After multivariate analysis with logistic regression the risk factors for birth asphyxia were single mothers [AOR=3.9993;95% CI: 1.1176-14.3110) p=0.0331], mothers who had; urinary tract infection in pregnancy [AOR=15.6325;95% CI: 2.3083-105.8688) p=0.0048], prolonged ROM [AOR=6.2537;95% CI: 1.1744-33.3013) p=0.0317], prolonged labor [AOR=3.6521;95% CI: 1.0940-12.1918) p=0.0352] and mothers who delivered by emergency caesarian section [OR=8.0169;95% CI: 2.3669-27.1537), p=0.0008].
Out of the 72 cases of asphyxiated neonates, 57 (79.2%) were discharged alive, with 46 (63.9%) having no complications, and 11 (15.3%) with persistent neurologic deficits, while 15 (20.8%) died. Out of the 15 deaths, 14 (93.3%) had an Apgar score of <3. Among those who had an Apgar score between 4 and 6, 42 (97.7%) were discharged alive.
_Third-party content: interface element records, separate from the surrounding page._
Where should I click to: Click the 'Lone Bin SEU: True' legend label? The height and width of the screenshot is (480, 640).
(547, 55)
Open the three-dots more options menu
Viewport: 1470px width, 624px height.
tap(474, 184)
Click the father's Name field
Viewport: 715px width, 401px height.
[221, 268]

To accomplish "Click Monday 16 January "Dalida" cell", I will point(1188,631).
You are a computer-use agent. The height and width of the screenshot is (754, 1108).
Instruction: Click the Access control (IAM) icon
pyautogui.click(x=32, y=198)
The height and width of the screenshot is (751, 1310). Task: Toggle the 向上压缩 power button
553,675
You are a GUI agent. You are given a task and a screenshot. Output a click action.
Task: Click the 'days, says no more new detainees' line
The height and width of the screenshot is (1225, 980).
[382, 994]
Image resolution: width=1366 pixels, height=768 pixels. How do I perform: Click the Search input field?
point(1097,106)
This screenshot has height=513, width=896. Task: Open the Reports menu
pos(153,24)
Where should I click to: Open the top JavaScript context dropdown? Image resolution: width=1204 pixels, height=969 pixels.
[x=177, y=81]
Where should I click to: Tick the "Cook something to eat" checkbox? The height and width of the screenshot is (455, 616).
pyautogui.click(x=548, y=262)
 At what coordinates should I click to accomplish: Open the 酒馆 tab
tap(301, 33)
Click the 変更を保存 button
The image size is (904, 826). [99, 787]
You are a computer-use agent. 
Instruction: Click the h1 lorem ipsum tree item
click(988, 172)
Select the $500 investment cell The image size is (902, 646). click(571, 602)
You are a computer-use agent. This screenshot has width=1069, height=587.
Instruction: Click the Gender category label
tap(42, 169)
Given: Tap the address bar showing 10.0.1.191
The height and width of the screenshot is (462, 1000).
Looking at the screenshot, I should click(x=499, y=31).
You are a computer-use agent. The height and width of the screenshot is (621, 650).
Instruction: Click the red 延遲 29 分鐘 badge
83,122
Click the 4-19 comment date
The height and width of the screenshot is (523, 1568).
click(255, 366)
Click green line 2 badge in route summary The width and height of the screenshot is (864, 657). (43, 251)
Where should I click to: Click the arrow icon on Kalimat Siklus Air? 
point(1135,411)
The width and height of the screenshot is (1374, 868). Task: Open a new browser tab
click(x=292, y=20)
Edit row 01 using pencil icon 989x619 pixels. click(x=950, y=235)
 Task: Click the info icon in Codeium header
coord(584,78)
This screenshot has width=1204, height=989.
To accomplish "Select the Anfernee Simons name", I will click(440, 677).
Fifty (69.4%) of the asphyxiated neonates, stayed less than 7 days in the hospital, and 18 (25.0%) between 7-10 days, and 4 (5.6%) more than 10 days. Amongst the 72 cases of asphyxia observed in our study, 64 (88.9%) neonates developed HIE among which, 35 (54.7%) had mild HIE, 10 (15.6%) had moderate HIE and 19 (29.7%) had severe HIE.
 
Discussion
In our study, incidence of perinatal asphyxia was 9.73% (97.29‰). This incidence was slightly lower than the 112‰ obtained by Douba6 in 2001 but higher than the 86.9‰ obtained by Tchouankeu.7 It was also higher than 80.6‰ obtained by Chiabi et al4 in 2013 and 82.96‰ obtained by Zukou8 in 2017. Other researchers in Africa have reported lower rates 4.7‰ by Padayachee et al9 and 33.2‰ by Ugwu et al.10 Other studies reported incidences higher than ours: 100.2‰ by Ogunlesi et al11 and 206‰ by Drama et al.12 Out of Africa, the incidence observed in our study is very high compared to 9.7‰ obtained by Lee et al13 in 2008 in Southern Nepal and 5.4‰14 obtained in Sweden in 2008. Variations could be due to the context of the studies and methodologies used.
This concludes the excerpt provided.